In the listing below, identify every line that contains the word "Viewport" and copy each such line in full. Case counts.

§ **Data provided**
····················

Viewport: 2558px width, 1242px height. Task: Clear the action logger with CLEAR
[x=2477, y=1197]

····················

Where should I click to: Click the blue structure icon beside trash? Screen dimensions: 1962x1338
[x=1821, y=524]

····················

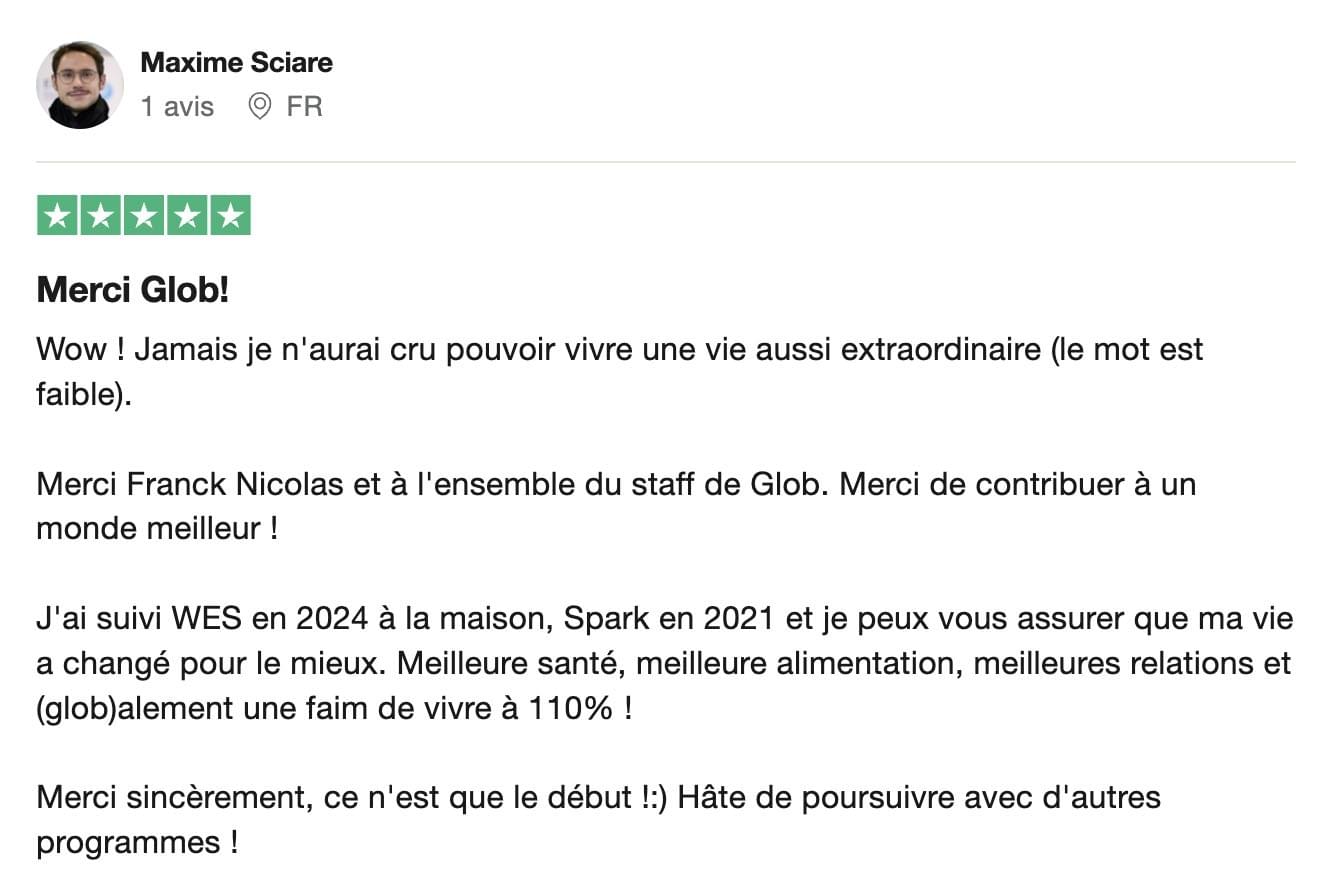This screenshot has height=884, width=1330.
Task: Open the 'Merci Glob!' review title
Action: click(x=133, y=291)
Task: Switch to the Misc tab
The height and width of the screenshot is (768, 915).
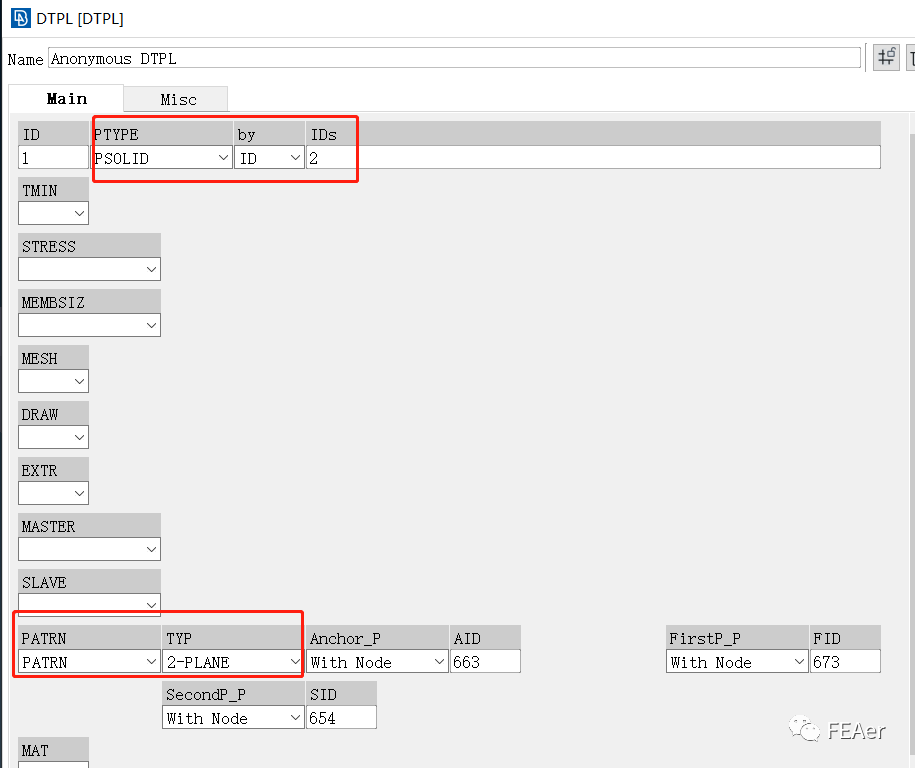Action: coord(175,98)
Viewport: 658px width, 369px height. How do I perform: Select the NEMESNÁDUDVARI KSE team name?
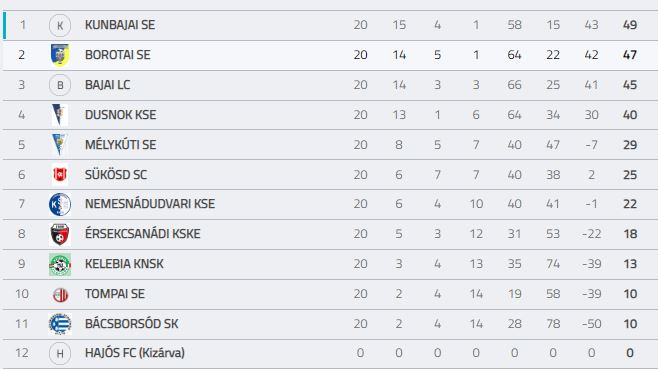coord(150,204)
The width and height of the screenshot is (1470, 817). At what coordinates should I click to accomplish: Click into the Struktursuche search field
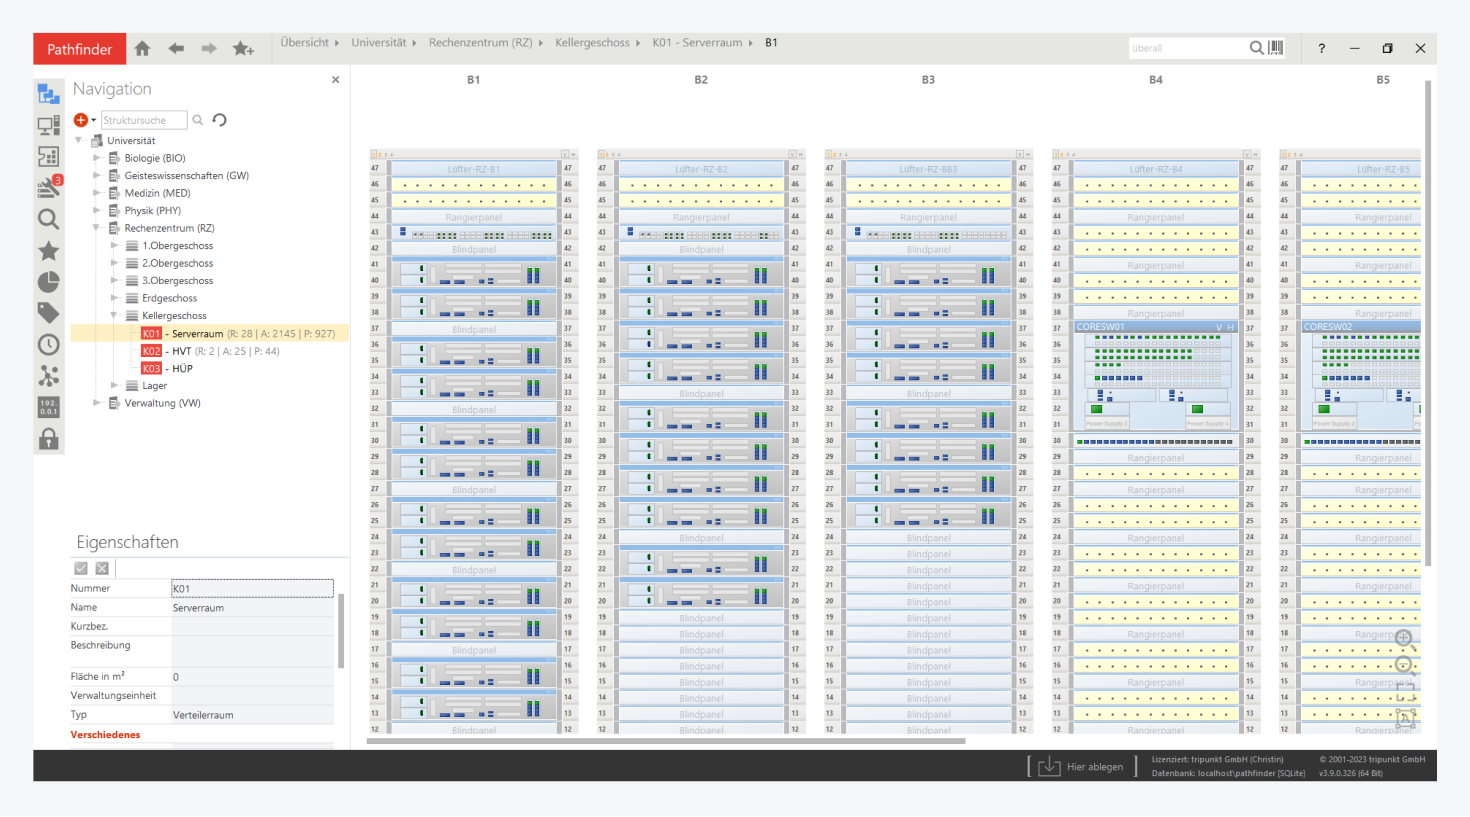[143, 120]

····················

§ **Final result**
Viewport: 2558px width, 1242px height. Task: Clear the action logger with CLEAR
Viewport: 658px width, 369px height. How do I perform: Select the NEMESNÁDUDVARI KSE team name?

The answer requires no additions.